I applied OpenPose to generate the data as I had in my previous work. This time however, instead of using Tensorflow openpose, I used the original CMU version, which allow for easy access of head and hand data and more accurate skeleton tracking data.
From that data I was able to develop a pretty solid model with Pix2PixHD. I generated about 2000 frame of OpenPose data from the initial video. I then built a model off of the original frames and open pose frames. From there I took a video of myself talking, and inferenced the OpenPose data from the video of myself onto the model of the speaker. Below is the output after only 7 epochs.
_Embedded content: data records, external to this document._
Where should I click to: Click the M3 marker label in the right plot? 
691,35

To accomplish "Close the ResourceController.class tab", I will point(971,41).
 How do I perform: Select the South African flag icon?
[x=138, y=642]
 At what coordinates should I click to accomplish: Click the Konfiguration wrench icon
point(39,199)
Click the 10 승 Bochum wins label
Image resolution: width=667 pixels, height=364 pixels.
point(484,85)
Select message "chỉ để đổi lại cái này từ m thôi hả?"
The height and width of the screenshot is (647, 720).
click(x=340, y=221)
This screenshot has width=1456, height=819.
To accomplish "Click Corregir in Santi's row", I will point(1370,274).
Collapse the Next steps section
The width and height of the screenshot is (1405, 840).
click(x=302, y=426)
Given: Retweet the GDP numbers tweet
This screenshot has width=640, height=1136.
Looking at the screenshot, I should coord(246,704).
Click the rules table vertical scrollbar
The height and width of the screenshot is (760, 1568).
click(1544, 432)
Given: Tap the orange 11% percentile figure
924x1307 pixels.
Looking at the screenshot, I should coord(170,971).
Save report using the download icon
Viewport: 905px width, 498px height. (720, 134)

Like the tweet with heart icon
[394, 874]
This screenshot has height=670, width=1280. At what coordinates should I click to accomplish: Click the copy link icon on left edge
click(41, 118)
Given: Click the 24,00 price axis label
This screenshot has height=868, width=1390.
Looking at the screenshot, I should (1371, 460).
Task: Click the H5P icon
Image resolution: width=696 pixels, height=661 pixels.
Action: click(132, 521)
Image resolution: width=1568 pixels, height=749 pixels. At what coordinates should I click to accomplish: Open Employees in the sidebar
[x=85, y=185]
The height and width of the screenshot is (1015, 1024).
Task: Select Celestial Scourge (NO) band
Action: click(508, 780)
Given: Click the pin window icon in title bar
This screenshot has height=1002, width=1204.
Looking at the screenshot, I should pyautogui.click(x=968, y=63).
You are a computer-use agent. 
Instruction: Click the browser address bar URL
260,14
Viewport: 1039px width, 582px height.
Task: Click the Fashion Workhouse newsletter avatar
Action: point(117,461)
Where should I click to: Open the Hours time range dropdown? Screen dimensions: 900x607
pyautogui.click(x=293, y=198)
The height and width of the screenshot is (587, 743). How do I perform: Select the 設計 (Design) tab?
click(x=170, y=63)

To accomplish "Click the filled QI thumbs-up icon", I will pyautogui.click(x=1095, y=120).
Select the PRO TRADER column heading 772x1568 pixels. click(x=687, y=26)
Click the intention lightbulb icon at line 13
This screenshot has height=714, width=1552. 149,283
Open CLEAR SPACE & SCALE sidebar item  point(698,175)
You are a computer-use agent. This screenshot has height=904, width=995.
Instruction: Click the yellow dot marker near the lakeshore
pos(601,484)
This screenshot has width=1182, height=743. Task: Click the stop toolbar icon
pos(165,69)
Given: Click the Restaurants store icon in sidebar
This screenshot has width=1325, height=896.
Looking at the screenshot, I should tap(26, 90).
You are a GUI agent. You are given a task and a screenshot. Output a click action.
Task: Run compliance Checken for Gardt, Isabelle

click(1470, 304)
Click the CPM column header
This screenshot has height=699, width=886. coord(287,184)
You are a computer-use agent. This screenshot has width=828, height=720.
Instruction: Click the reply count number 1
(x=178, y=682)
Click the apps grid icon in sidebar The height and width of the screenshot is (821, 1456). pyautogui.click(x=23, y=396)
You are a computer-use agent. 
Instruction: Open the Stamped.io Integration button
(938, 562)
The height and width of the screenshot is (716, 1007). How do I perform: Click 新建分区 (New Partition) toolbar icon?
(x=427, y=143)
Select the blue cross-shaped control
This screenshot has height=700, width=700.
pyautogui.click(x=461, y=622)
I couldn't create "fake news" without putting the output into a fake newsroom. I knew nothing about green screens, Adobe Premier Pro, or video editing, but after a couple of quick tutorials I was up and running. The video below was developed after training the Pix2pix model for 30 or so epoch on the 2000 input frame pairs. It ran overnight and took about 12hrs. It's worrisome how easy it is to produce videos like these. For about $12 in GPU time on an AWS EC2 instance, a lone developer like myself can create an (not quite) passable model, decide what movements it will make, and potentially sub in some nefarious speech of their own.